TASK DESCRIPTION: Copy out the entries below exactly as they stand, but only from the line containing "Anasayfa (556, 94)" through the line containing "# विदेश (689, 1132)".
******
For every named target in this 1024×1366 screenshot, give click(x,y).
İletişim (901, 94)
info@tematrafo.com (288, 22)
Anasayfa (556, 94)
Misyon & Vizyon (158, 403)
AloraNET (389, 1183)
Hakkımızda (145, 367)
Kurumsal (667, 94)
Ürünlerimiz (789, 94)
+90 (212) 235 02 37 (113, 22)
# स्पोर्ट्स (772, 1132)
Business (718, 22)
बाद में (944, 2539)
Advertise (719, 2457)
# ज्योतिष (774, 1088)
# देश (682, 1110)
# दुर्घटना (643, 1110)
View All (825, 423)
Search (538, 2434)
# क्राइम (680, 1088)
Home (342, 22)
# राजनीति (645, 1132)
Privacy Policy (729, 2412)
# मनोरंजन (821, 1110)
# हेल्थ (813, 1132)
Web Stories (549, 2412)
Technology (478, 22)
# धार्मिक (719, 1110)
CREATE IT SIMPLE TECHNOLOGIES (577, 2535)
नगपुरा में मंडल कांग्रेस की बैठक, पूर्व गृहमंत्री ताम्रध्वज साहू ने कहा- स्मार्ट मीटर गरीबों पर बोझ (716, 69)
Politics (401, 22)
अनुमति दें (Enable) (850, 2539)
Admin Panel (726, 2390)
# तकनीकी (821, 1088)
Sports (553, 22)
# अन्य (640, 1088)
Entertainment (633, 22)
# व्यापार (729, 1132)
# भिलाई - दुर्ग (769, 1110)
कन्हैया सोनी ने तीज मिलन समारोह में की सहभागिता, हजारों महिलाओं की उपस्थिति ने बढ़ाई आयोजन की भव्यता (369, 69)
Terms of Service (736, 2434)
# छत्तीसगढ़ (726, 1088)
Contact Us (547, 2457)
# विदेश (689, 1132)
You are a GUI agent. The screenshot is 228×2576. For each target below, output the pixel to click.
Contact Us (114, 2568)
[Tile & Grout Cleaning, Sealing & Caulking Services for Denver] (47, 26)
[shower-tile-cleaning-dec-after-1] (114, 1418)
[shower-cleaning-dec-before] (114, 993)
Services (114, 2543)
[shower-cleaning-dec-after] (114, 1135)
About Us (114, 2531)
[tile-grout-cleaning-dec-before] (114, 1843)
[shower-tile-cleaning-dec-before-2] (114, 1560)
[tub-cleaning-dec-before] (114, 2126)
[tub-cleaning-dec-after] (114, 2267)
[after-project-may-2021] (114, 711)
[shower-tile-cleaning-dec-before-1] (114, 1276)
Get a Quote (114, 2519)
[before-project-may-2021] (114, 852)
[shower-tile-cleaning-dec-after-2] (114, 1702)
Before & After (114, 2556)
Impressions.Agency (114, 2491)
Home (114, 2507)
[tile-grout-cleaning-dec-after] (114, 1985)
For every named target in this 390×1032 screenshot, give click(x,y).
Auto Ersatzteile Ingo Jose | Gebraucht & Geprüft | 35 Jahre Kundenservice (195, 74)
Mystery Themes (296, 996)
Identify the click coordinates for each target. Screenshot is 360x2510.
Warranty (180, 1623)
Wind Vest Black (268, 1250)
******
TASK RESULT:
Anasayfa (556, 94)
Misyon & Vizyon (158, 403)
AloraNET (389, 1183)
Hakkımızda (145, 367)
Kurumsal (667, 94)
Ürünlerimiz (789, 94)
+90 (212) 235 02 37 (113, 22)
# स्पोर्ट्स (772, 1132)
Business (718, 22)
बाद में (944, 2539)
Advertise (719, 2457)
# ज्योतिष (774, 1088)
# देश (682, 1110)
# दुर्घटना (643, 1110)
View All (825, 423)
Search (538, 2434)
# क्राइम (680, 1088)
Home (342, 22)
# राजनीति (645, 1132)
Privacy Policy (729, 2412)
# मनोरंजन (821, 1110)
# हेल्थ (813, 1132)
Web Stories (549, 2412)
Technology (478, 22)
# धार्मिक (719, 1110)
CREATE IT SIMPLE TECHNOLOGIES (577, 2535)
नगपुरा में मंडल कांग्रेस की बैठक, पूर्व गृहमंत्री ताम्रध्वज साहू ने कहा- स्मार्ट मीटर गरीबों पर बोझ (716, 69)
Politics (401, 22)
अनुमति दें (Enable) (850, 2539)
Admin Panel (726, 2390)
# तकनीकी (821, 1088)
Sports (553, 22)
# अन्य (640, 1088)
Entertainment (633, 22)
# व्यापार (729, 1132)
# भिलाई - दुर्ग (769, 1110)
कन्हैया सोनी ने तीज मिलन समारोह में की सहभागिता, हजारों महिलाओं की उपस्थिति ने बढ़ाई आयोजन की भव्यता (369, 69)
Terms of Service (736, 2434)
# छत्तीसगढ़ (726, 1088)
Contact Us (547, 2457)
# विदेश (689, 1132)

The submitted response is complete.